We could now see Kings Peak, probably only about a mile away to the west as the crow flies. Unfortunately, the closer we got to Anderson Pass, the more the wind picked up. Although it was only about 30-40 MPH, not a really big deal for an adult, this was too much for Tyler. He was crying and couldn't get comfortable. We sat down for a while so he could have some milk, and I tied our windbreakers around his pack to block the wind. With the wind protection in place, we managed to get Tyler to sleep, and headed on our way again after about 20 minutes of delay. Still, the wind was strong enough that E, who had the pack at the time, was almost getting blown over herself due to the sail effect of the windbreakers. We continued on our way toward Anderson Pass for a few more minutes, hoping that the wind would die down by chance, but it didn't. The gusts continued and finally E broached the idea of turning around. It seemed absolutely ludicrous to come all this way and turn around with only a mile or so to the summit, but we had no idea if the wind was even worse up at the pass and on the ridge heading to the peak. We stood around for a couple of minutes debating the idea. I really wanted to continue on, but the thought of torturing Tyler in the wind for my own goal of reaching the peak wasn't right. I don't think E had such a debate going on, she knew full well that Tyler came first.

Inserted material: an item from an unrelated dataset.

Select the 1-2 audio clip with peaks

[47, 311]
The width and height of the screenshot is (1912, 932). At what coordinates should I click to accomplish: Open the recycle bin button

Turning around was pretty much inevitable at this point, but we decided to take one more shot at getting to the summit by heading to the middle of the valley and checking on the winds there. If they were reduced, we might try to head up to Anderson Pass. If not, the plan was to make the best of the day by catching the Highline trail and heading back to Gunsight Pass via the standard route through Painter Basin. At least it would give us the chance to see what we'd missed by taking the contour shortcut. The wind didn't diminish at the Highline trail, so we had to say goodbye to the summit for the time being.
We headed down in the direction of Painter Basin and the winds gradually subsided. We met a mother and teenage son from the Salt Lake City area, hiking to the summit by the standard route. We told them about the shortcut route, and they said it was probably a good idea because the route they had taken through Painter Basin was LONG. Tyler was asleep, and they never even noticed him back there until he came up in conversation. Many people we passed never seemed to notice him, figuring the load on our back was just another big frame pack.

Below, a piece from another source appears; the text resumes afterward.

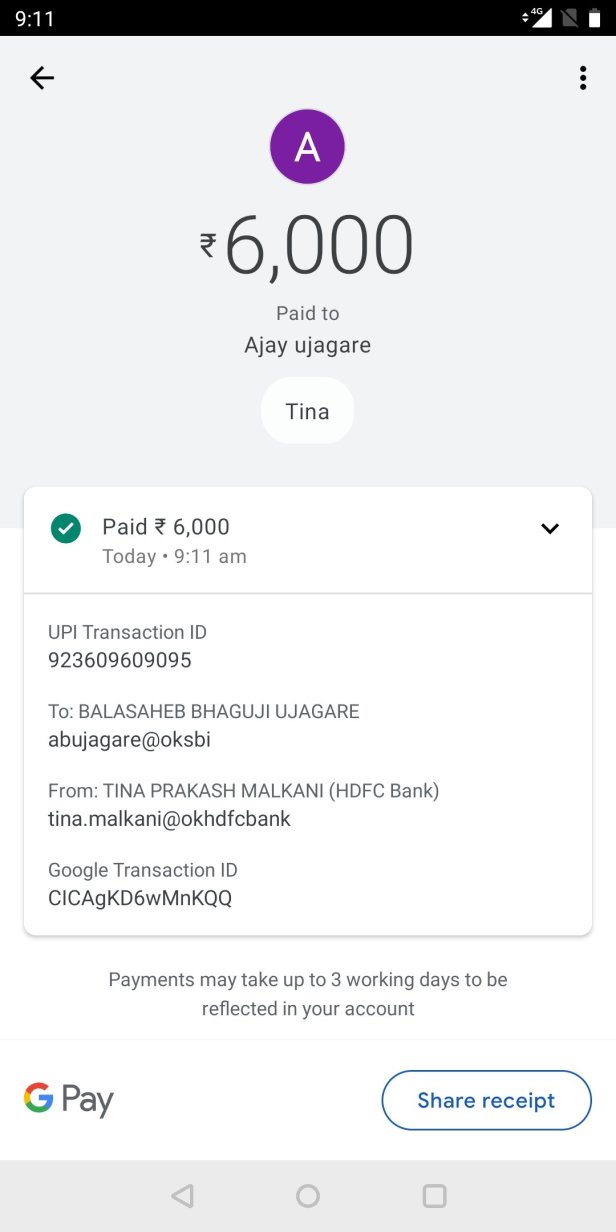Image resolution: width=616 pixels, height=1232 pixels.
Task: Tap the recipient UPI address abujagare@oksbi
Action: [x=129, y=740]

The mother and son offered to take a picture of the three of us, and we obliged. At one point the son asked me how far it was to the summit, and I pointed right up to it since it was in view. He seemed very excited now that he could actually see Kings Peak. They still had a few miles to go, but it must have been nice to see their destination. We wished them good hiking, and continued on our way. E was carrying Tyler at this point, and while taking a downward step, she rolled her ankle on a loose rock. We weren't sure how serious it was, but we decided I should take Tyler regardless. It would be easier to walk it off without the extra 30 pounds on her back. Fortunately, it didn't seem to be too serious and it gradually loosened up as she continued to walk without the pack. She would still feel it the next day however. We next met a couple of guys who were coming back down from the summit, sort of eschewing any trail and just dropping straight into Painter Basin. When we spoke with one, he mentioned that the winds did subside once one got past Anderson Pass. This was nice to know, but we wouldn't have been able to make it to Anderson Pass anyway with that wind.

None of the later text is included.